Task goal - Where a line of the records holds the string "computer", copy that line.

Information supplied -

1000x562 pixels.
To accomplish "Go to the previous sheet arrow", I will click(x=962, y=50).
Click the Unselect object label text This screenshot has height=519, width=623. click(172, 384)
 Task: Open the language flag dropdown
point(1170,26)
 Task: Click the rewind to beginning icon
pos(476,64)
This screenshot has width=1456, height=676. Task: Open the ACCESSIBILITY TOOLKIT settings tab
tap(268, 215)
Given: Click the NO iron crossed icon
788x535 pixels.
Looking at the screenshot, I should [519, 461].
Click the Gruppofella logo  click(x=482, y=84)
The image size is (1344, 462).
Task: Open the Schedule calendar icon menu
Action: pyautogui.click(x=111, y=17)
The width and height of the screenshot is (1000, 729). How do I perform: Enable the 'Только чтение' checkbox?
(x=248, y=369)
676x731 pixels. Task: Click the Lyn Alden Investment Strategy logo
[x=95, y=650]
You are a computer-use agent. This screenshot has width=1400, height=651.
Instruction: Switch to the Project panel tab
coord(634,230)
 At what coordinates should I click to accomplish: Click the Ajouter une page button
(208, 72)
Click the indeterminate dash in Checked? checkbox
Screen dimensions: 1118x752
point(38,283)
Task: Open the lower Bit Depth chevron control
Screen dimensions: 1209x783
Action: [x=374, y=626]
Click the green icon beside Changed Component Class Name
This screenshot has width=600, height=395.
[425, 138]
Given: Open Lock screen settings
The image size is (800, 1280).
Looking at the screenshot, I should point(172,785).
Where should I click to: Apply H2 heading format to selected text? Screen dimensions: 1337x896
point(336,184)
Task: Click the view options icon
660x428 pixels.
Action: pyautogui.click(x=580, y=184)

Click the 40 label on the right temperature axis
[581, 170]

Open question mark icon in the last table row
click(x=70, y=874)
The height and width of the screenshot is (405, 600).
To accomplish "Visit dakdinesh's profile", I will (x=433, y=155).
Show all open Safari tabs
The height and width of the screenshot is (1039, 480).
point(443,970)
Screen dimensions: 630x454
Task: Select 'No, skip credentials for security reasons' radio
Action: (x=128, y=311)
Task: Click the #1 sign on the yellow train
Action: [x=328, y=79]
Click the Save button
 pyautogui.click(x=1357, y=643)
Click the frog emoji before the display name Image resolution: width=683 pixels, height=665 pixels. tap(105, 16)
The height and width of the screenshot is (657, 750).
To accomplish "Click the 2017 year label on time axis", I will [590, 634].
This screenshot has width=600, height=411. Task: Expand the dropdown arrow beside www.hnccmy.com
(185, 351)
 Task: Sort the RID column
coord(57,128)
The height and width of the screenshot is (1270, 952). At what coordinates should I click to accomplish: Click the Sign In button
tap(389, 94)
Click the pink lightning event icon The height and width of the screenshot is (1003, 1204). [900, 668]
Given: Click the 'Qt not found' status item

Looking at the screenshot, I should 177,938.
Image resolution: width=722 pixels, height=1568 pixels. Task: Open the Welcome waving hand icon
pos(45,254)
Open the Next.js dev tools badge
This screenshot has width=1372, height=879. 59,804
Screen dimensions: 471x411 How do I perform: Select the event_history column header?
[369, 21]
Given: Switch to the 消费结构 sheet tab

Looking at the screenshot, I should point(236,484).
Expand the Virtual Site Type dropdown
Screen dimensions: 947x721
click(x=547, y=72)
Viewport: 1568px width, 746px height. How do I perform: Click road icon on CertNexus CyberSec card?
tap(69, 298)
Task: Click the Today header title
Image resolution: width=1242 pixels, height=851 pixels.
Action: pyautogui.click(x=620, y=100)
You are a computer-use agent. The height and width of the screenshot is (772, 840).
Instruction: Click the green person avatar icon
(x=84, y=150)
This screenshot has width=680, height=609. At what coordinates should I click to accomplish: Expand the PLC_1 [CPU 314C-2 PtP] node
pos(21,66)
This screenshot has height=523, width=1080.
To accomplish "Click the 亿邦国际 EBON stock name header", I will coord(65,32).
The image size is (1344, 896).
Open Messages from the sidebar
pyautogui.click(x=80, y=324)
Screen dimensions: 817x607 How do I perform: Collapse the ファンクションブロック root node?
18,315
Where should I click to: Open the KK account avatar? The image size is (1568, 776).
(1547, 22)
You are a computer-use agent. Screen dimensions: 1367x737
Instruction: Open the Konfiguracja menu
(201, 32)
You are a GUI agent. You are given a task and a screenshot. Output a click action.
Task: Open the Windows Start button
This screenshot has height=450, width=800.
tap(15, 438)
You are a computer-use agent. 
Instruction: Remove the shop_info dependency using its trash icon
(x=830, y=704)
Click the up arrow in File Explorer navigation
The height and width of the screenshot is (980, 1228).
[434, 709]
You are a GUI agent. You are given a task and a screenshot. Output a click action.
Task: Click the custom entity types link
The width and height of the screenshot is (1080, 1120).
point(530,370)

Answer for the task -
You are a computer-use agent. This screenshot has width=1400, height=651.
You are a computer-use agent. The height and width of the screenshot is (772, 840).
You are a computer-use agent. Screen dimensions: 1367x737
You are a computer-use agent. 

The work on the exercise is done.